I started reading this great book by Ernest Hemmingway called Islands in the Stream. It’s a book I’ve been meaning to read for awhile. It was one of his last works. It was published posthumously, as well as another great book I’ve already read call The Dangerous Summer, about dueling bullfighters. Islands in the Stream was recommended to me by Sainsbury awhile ago. I’m glad to finally start getting into it.

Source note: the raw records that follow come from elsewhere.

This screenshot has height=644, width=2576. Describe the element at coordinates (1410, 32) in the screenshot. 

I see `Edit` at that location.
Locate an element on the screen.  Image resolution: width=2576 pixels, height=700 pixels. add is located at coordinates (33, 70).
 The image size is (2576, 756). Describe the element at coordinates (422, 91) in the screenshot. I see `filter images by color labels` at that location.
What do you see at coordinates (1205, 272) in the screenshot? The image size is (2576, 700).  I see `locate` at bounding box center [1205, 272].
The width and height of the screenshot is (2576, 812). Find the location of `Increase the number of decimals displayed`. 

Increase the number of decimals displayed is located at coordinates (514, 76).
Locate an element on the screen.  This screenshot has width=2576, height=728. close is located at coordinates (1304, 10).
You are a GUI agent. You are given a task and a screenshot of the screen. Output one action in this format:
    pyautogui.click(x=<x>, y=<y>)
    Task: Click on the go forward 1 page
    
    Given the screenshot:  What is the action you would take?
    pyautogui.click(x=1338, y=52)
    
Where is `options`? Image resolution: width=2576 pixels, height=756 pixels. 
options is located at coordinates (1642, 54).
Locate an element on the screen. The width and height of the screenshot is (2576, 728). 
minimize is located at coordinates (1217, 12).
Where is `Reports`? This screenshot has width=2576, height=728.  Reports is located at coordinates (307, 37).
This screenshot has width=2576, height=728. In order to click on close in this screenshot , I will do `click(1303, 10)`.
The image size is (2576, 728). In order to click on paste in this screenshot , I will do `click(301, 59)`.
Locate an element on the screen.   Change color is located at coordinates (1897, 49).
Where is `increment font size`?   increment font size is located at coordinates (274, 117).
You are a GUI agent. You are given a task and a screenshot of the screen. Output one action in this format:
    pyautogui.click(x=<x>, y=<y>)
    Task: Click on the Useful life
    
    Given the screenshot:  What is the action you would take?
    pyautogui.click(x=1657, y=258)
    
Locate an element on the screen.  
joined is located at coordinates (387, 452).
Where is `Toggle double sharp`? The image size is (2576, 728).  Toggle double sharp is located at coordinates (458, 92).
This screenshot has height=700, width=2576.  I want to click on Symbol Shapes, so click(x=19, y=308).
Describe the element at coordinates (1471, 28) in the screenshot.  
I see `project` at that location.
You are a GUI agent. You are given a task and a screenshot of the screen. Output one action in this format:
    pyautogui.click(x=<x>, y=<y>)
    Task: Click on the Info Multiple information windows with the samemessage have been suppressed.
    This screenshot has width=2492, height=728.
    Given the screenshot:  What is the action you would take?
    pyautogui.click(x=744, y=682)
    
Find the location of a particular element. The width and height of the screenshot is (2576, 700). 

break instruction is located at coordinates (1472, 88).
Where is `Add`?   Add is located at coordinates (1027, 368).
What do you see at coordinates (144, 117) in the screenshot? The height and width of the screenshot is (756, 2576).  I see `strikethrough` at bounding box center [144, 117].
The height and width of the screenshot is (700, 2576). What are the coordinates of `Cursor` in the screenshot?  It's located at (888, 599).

Texas has been great. Humid as ever. REALLY humid. At first I was a little skeptical about the place. The only towns we’ve seen so far have been tiny little Podunk places. We stopped to get gas at this little station where the two ladies working were pretty classic. One was smoking right there by the counter and they were talking in these really heavy accents. It was almost a bit surreal. We drove around awhile trying to find a place to stay. We came to an RV park that had a bunch of old-timers sitting on lawnchairs by the lodge area. We chatted with them a bit, and then walked around the park to see the little swimming pool, and the fenced fields with horses, the mountain-less horizon with the clouds billowing in from the Gulf. It was the first time Texas felt genuinely sincere. The old folks there were just passing through on their way back home to east Texas. We told them that we were a traveling band, and they were excited for us, and excited to hear that we were a Country band. They were so nice and polite. I’m now a full believer in Southern Hospitality. When you can go somewhere and be this at home with complete strangers, it’s a pretty worthy note. Everyone that drove by us as we walked around the broken roads waved. Pretty endearing. Pretty hard to describe.
We found a cool little place to camp of the side of an old road. It was right next to an abandoned shack, (and some other trash people have dumped there in the past.) The owner of the land, an old farmer named Weston Johnson, came to see what was going on, and was really nice to us, and warned us about all the rattlesnakes. Kissle and Josh went out looking for the snakes, but didn’t find any.
We all stink pretty bad. None of us have had a shower or changed our clothes in a few days. We’re all smelling fairly ripe. Court continues to remind me of my stench, but if he only knew that we can SEE his odor radiating off his body… (I just showed Court this line, and he’s mad that I’m throwing him under the bus on this. Now we’re now having an interesting conversation on smell. You know that you smell bad when you can smell yourself. It’s like when you rip one, on the ride home from the Renshaws in Alpine, and YOU think it stinks, so you actually feel bad for the others in the car. It’s like that.) ( I just read Court that last bit in parenthesis, and now he’s not so mad that I threw him under the bus.)
There was a killer storm blowing in when we were going to bed, but it never really materialized into anything. The sky is so big here, that you can watch the whole lightning storm as its coming from miles away. Never even reached us, but it was amazing to watch it in the distance. It didn’t rain but it was so humid that we woke up wet anyway.
We got up this morning to a new friend. A random dog had wandered into our camp.
Kissle named him “brroommm brrrooommm” (you gotta say it like the sound of a car starting?)
Skinny dog. Looked hungry. I bet Brrooommm Brrroooommmm would have let me hit him in the face with a Slim Jim if I’d buy it for him to eat after.



1 comment:

Anonymous said...

Hey - thanks for the update. Does the band know that you were born in Texas? Amen to the Southern Hospitality - people there were SO nice to us when we lived there... everyone from the phone company lady to the people at the bank. (okay, minus the large black nurse who insisted that I needed an enema both before AND after you were born!) Should I worry about you being hungry a lot, or is that part of the experience? Dad says hi too and we both send our love.